Decode-Only Large Language Models: Input → Output Flow
The diagram below illustrates how a decode-only large language model transforms a sequence of input tokens into a probability distribution over the next token — all in a single forward pass.
What the Diagram Shows
1. Input Tokens (left) The model begins with a sequence of discrete tokens. Each token is looked up in an embedding table to produce a dense vector of dimension d_model. Positional encodings are added so the model knows the order of tokens.
2. Transformer Blocks (center) The core of the model is a stack of N identical transformer blocks, each containing two sub-layers:
- Masked Multi-Head Self-Attention — each token attends to all preceding tokens (never future ones). The causal mask enforces this left-to-right constraint, which is what makes the architecture "decode-only." Attention outputs pass through learned linear projections (W_Q, W_K, W_V, W_O).
- Feed-Forward Network — a two-layer MLP with a GELU activation applied position-wise. This is where most of the model's parameters live.
Both sub-layers are wrapped with a residual connection and layer normalization (Add & Norm).
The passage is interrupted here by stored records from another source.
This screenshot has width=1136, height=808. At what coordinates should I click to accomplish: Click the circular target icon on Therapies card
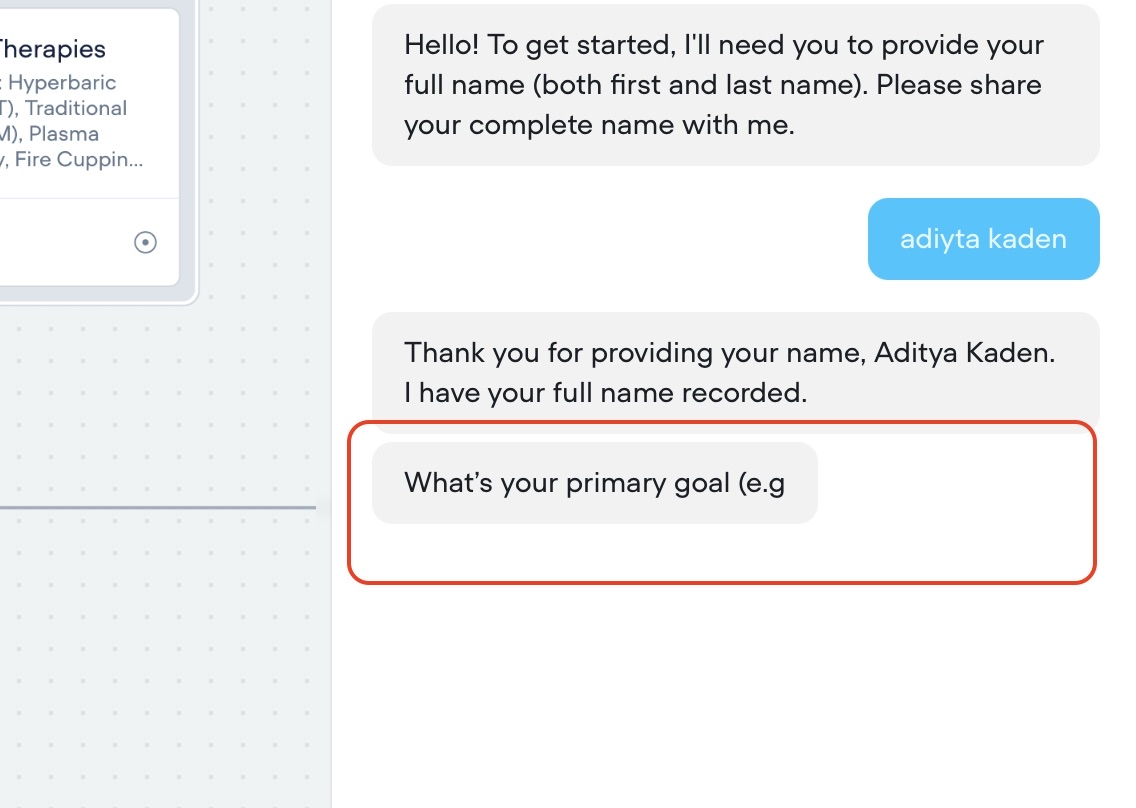[145, 242]
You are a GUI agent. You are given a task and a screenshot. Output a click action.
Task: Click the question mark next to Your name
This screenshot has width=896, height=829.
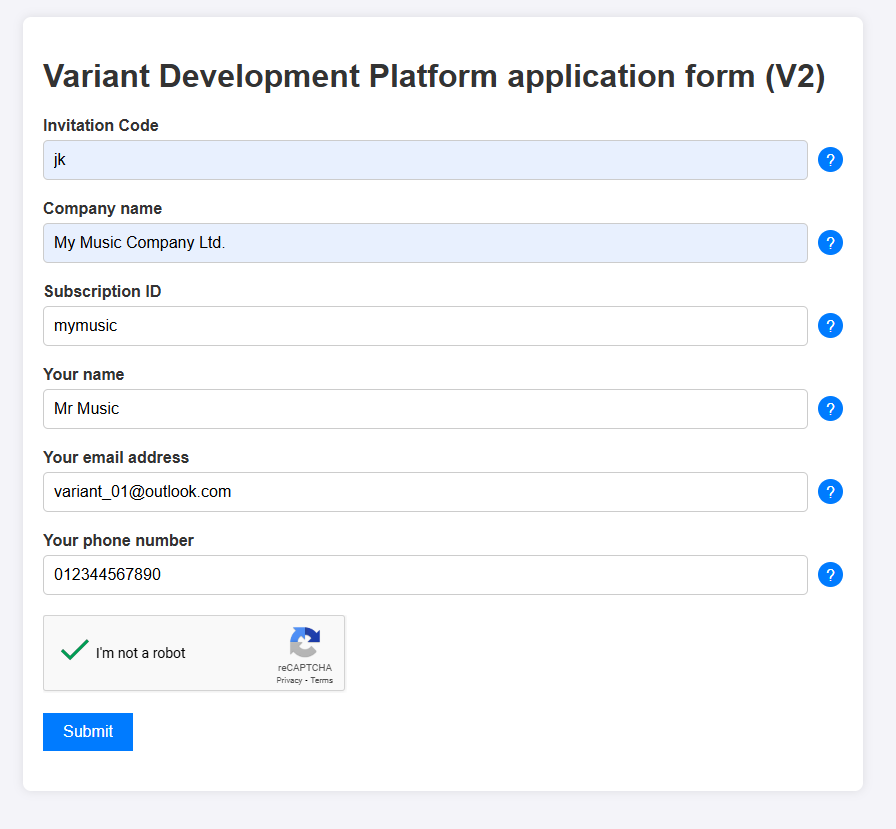tap(830, 409)
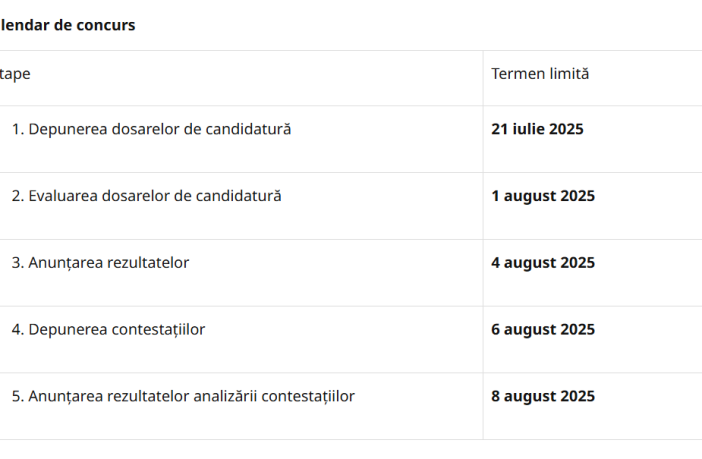Click the word contestațiilor in fifth row

[x=311, y=397]
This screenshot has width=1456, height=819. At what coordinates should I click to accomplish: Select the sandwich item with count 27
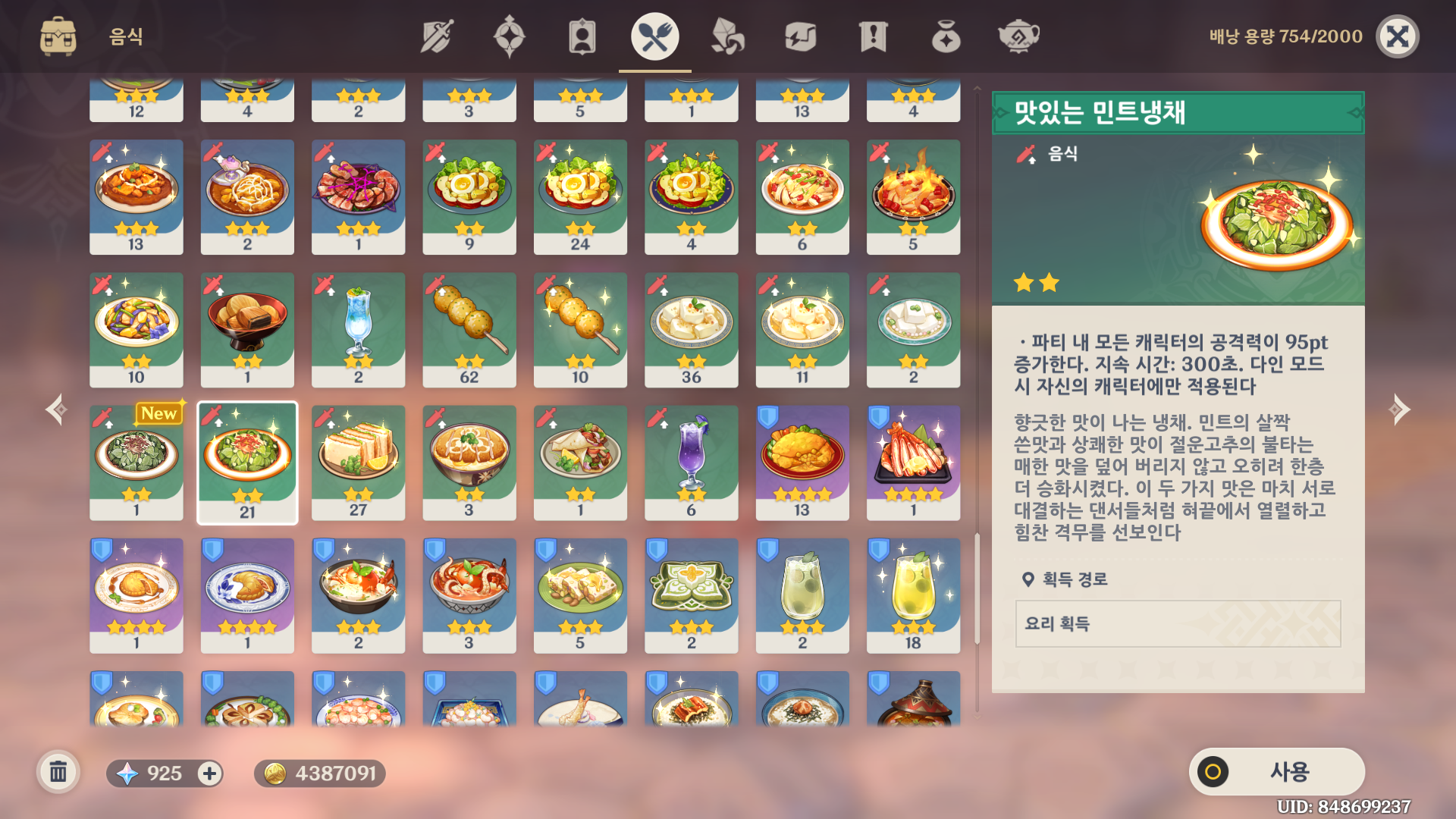(x=358, y=463)
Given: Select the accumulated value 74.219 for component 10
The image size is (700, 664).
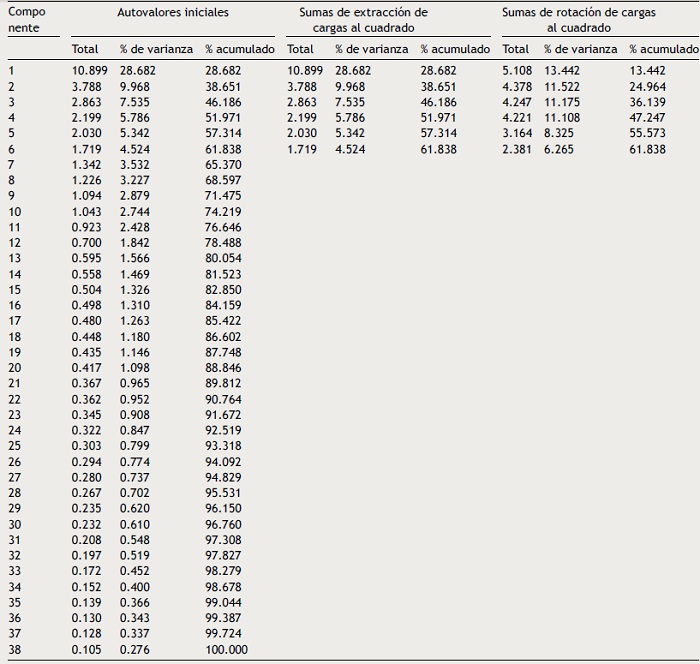Looking at the screenshot, I should pyautogui.click(x=223, y=212).
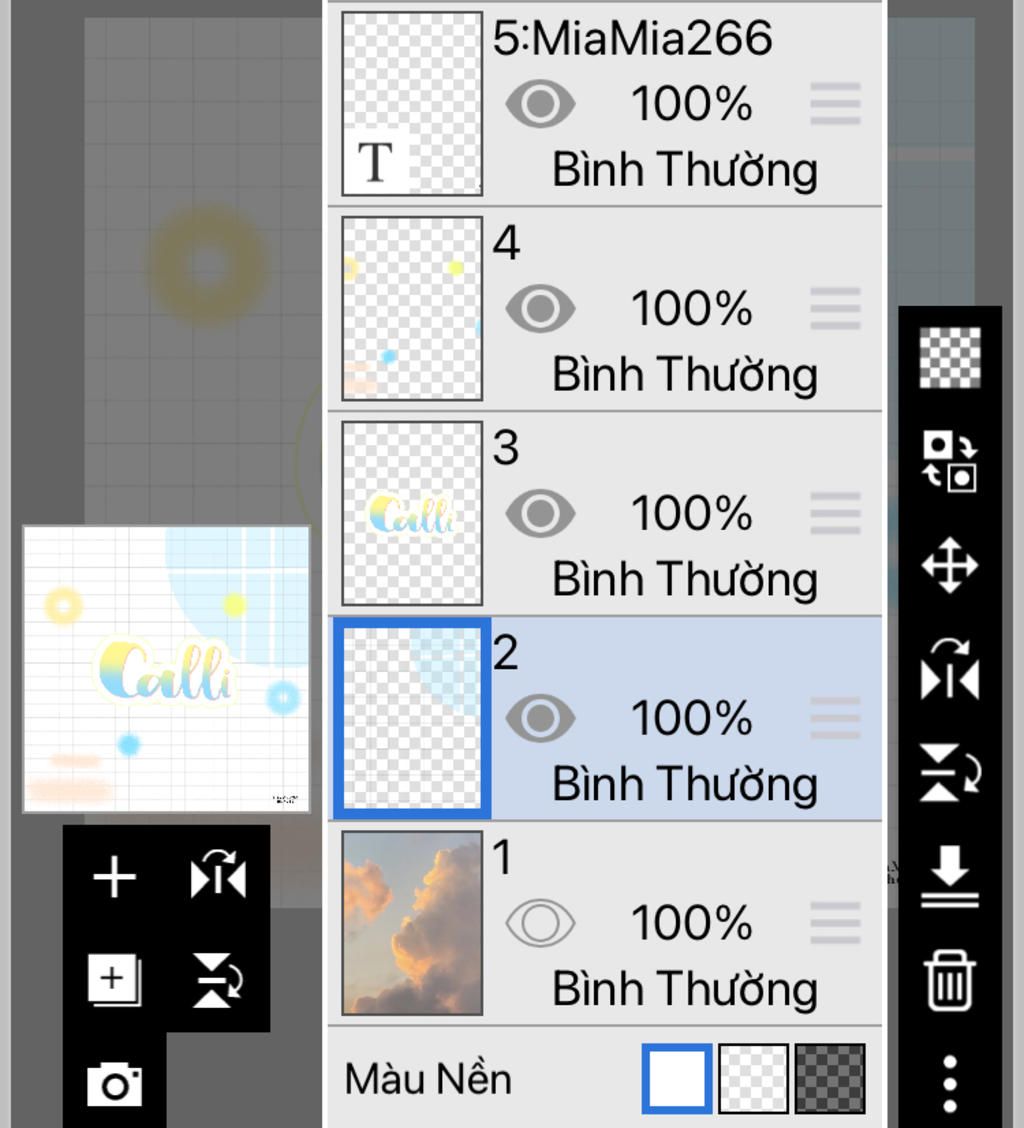
Task: Open the three dots more options menu
Action: tap(950, 1084)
3. Output: Next Token Distribution (right) After the final transformer block, an output projection matrix maps the hidden state back to vocabulary size. A softmax converts these logits into a probability distribution. The model samples (or greedily selects) from this distribution to produce the next token. Repeat autoregressively to generate text.
Key Architectural Facts
| Component | Role |
|---|---|
| Token Embedding | Maps token IDs → dense vectors |
| Causal Mask | Prevents attending to future positions |
| Multi-Head Attention | Captures contextual relationships |
| Feed-Forward Network | Applies non-linear transformations per position |
| Layer Norm + Residual | Stabilizes training, preserves gradient flow |
| Output Projection + Softmax | Produces next-token probabilities |
The "decode-only" label distinguishes this design from encoder-decoder models (like the original Transformer). GPT-style models — including the GPT series, LLaMA, Mistral, and Claude — all follow this architecture. Its simplicity makes it highly scalable: stack more blocks, widen d_model, and train on more tokens.